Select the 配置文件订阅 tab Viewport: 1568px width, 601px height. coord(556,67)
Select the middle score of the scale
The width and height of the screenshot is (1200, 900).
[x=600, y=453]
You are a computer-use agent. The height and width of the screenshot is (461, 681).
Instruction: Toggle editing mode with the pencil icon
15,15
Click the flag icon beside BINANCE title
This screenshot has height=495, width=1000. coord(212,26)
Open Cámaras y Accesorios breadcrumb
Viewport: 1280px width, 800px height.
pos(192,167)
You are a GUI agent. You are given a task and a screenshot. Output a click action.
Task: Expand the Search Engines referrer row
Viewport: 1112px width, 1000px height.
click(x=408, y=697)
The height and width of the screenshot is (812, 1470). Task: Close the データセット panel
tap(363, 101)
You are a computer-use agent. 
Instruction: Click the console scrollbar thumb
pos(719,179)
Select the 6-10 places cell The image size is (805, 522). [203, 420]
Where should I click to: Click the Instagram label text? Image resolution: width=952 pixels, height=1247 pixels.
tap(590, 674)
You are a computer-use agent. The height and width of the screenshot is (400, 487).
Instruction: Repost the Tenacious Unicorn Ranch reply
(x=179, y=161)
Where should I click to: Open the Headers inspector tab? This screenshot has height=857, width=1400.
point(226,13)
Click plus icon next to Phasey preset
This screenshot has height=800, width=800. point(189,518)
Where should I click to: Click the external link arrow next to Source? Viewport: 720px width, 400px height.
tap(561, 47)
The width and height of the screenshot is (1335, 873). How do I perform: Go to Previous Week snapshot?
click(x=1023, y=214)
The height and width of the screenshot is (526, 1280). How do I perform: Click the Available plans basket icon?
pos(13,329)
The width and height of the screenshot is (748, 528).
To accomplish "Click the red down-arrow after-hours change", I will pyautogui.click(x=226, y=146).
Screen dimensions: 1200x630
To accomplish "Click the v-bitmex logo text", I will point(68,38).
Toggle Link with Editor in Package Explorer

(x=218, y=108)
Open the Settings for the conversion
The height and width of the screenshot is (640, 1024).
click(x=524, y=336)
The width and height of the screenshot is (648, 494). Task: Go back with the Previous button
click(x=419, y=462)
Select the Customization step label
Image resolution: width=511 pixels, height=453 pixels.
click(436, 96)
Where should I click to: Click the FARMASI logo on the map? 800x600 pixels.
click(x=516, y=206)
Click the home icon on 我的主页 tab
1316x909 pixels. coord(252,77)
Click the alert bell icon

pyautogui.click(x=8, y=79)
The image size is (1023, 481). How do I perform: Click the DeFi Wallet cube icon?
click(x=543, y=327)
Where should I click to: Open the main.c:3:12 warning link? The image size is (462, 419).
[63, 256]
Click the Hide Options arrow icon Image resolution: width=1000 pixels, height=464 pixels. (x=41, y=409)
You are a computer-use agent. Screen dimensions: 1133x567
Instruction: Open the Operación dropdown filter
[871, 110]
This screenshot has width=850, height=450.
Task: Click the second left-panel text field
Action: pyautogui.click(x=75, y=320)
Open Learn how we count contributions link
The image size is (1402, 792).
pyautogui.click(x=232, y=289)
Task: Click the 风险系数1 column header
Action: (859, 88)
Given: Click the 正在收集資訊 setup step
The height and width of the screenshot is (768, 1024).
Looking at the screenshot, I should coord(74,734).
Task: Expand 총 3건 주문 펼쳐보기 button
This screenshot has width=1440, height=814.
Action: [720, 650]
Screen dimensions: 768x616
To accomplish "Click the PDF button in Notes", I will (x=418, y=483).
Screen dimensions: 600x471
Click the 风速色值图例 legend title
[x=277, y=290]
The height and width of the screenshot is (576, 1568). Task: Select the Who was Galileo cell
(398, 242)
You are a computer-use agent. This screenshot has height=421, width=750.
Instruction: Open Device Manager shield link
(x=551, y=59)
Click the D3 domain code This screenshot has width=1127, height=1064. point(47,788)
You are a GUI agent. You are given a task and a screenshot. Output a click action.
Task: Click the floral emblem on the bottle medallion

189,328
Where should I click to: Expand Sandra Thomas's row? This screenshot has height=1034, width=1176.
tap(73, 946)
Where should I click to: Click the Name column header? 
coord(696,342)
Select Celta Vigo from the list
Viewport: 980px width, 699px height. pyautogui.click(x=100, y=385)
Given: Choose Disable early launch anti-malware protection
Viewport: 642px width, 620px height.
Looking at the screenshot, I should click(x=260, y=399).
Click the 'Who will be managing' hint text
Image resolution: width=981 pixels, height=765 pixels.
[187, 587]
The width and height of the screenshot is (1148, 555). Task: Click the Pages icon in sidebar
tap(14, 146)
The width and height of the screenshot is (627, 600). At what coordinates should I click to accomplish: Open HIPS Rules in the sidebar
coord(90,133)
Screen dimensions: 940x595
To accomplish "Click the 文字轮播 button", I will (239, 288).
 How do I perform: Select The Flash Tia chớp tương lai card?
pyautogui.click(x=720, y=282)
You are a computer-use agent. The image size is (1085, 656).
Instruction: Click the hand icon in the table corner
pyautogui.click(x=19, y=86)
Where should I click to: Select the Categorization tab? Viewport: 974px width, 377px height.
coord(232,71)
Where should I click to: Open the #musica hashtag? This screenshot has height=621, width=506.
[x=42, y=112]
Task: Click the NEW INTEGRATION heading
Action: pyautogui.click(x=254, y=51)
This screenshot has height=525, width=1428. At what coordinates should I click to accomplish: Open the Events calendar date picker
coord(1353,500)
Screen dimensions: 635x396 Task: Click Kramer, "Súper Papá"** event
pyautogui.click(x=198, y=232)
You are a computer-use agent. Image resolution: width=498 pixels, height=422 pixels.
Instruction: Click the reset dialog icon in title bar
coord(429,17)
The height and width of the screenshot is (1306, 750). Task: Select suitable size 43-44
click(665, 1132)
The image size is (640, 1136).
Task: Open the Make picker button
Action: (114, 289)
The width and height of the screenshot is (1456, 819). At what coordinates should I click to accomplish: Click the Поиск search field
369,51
************
__EXERCISE__:
Your response must consist of all the records, retyped exactly.

__RESPONSE__:
Select the 配置文件订阅 tab Viewport: 1568px width, 601px height. coord(556,67)
Select the middle score of the scale
The width and height of the screenshot is (1200, 900).
[x=600, y=453]
You are a computer-use agent. The height and width of the screenshot is (461, 681).
Instruction: Toggle editing mode with the pencil icon
15,15
Click the flag icon beside BINANCE title
This screenshot has height=495, width=1000. coord(212,26)
Open Cámaras y Accesorios breadcrumb
Viewport: 1280px width, 800px height.
pos(192,167)
You are a GUI agent. You are given a task and a screenshot. Output a click action.
Task: Expand the Search Engines referrer row
Viewport: 1112px width, 1000px height.
click(x=408, y=697)
The height and width of the screenshot is (812, 1470). Task: Close the データセット panel
tap(363, 101)
You are a computer-use agent. 
Instruction: Click the console scrollbar thumb
pos(719,179)
Select the 6-10 places cell The image size is (805, 522). [203, 420]
Where should I click to: Click the Instagram label text? Image resolution: width=952 pixels, height=1247 pixels.
tap(590, 674)
You are a computer-use agent. The height and width of the screenshot is (400, 487).
Instruction: Repost the Tenacious Unicorn Ranch reply
(x=179, y=161)
Where should I click to: Open the Headers inspector tab? This screenshot has height=857, width=1400.
point(226,13)
Click plus icon next to Phasey preset
This screenshot has height=800, width=800. point(189,518)
Where should I click to: Click the external link arrow next to Source? Viewport: 720px width, 400px height.
tap(561, 47)
The width and height of the screenshot is (1335, 873). How do I perform: Go to Previous Week snapshot?
click(x=1023, y=214)
The height and width of the screenshot is (526, 1280). How do I perform: Click the Available plans basket icon?
pos(13,329)
The width and height of the screenshot is (748, 528).
To accomplish "Click the red down-arrow after-hours change", I will pyautogui.click(x=226, y=146).
Screen dimensions: 1200x630
To accomplish "Click the v-bitmex logo text", I will point(68,38).
Toggle Link with Editor in Package Explorer

(x=218, y=108)
Open the Settings for the conversion
The height and width of the screenshot is (640, 1024).
click(x=524, y=336)
The width and height of the screenshot is (648, 494). Task: Go back with the Previous button
click(x=419, y=462)
Select the Customization step label
Image resolution: width=511 pixels, height=453 pixels.
click(436, 96)
Where should I click to: Click the FARMASI logo on the map? 800x600 pixels.
click(x=516, y=206)
Click the home icon on 我的主页 tab
1316x909 pixels. coord(252,77)
Click the alert bell icon

pyautogui.click(x=8, y=79)
The image size is (1023, 481). How do I perform: Click the DeFi Wallet cube icon?
click(x=543, y=327)
Where should I click to: Open the main.c:3:12 warning link? The image size is (462, 419).
[63, 256]
Click the Hide Options arrow icon Image resolution: width=1000 pixels, height=464 pixels. (x=41, y=409)
You are a computer-use agent. Screen dimensions: 1133x567
Instruction: Open the Operación dropdown filter
[871, 110]
This screenshot has width=850, height=450.
Task: Click the second left-panel text field
Action: pyautogui.click(x=75, y=320)
Open Learn how we count contributions link
The image size is (1402, 792).
pyautogui.click(x=232, y=289)
Task: Click the 风险系数1 column header
Action: (859, 88)
Given: Click the 正在收集資訊 setup step
The height and width of the screenshot is (768, 1024).
Looking at the screenshot, I should coord(74,734).
Task: Expand 총 3건 주문 펼쳐보기 button
This screenshot has width=1440, height=814.
Action: [720, 650]
Screen dimensions: 768x616
To accomplish "Click the PDF button in Notes", I will (x=418, y=483).
Screen dimensions: 600x471
Click the 风速色值图例 legend title
[x=277, y=290]
The height and width of the screenshot is (576, 1568). Task: Select the Who was Galileo cell
(398, 242)
You are a computer-use agent. This screenshot has height=421, width=750.
Instruction: Open Device Manager shield link
(x=551, y=59)
Click the D3 domain code This screenshot has width=1127, height=1064. point(47,788)
You are a GUI agent. You are given a task and a screenshot. Output a click action.
Task: Click the floral emblem on the bottle medallion

189,328
Where should I click to: Expand Sandra Thomas's row? This screenshot has height=1034, width=1176.
tap(73, 946)
Where should I click to: Click the Name column header? 
coord(696,342)
Select Celta Vigo from the list
Viewport: 980px width, 699px height. pyautogui.click(x=100, y=385)
Given: Choose Disable early launch anti-malware protection
Viewport: 642px width, 620px height.
Looking at the screenshot, I should click(x=260, y=399).
Click the 'Who will be managing' hint text
Image resolution: width=981 pixels, height=765 pixels.
[187, 587]
The width and height of the screenshot is (1148, 555). Task: Click the Pages icon in sidebar
tap(14, 146)
The width and height of the screenshot is (627, 600). At what coordinates should I click to accomplish: Open HIPS Rules in the sidebar
coord(90,133)
Screen dimensions: 940x595
To accomplish "Click the 文字轮播 button", I will (239, 288).
 How do I perform: Select The Flash Tia chớp tương lai card?
pyautogui.click(x=720, y=282)
You are a computer-use agent. The image size is (1085, 656).
Instruction: Click the hand icon in the table corner
pyautogui.click(x=19, y=86)
Where should I click to: Select the Categorization tab? Viewport: 974px width, 377px height.
coord(232,71)
Where should I click to: Open the #musica hashtag? This screenshot has height=621, width=506.
[x=42, y=112]
Task: Click the NEW INTEGRATION heading
Action: pyautogui.click(x=254, y=51)
This screenshot has height=525, width=1428. At what coordinates should I click to accomplish: Open the Events calendar date picker
coord(1353,500)
Screen dimensions: 635x396 Task: Click Kramer, "Súper Papá"** event
pyautogui.click(x=198, y=232)
You are a computer-use agent. Image resolution: width=498 pixels, height=422 pixels.
Instruction: Click the reset dialog icon in title bar
coord(429,17)
The height and width of the screenshot is (1306, 750). Task: Select suitable size 43-44
click(665, 1132)
The image size is (640, 1136).
Task: Open the Make picker button
Action: (114, 289)
The width and height of the screenshot is (1456, 819). At what coordinates should I click to accomplish: Click the Поиск search field
369,51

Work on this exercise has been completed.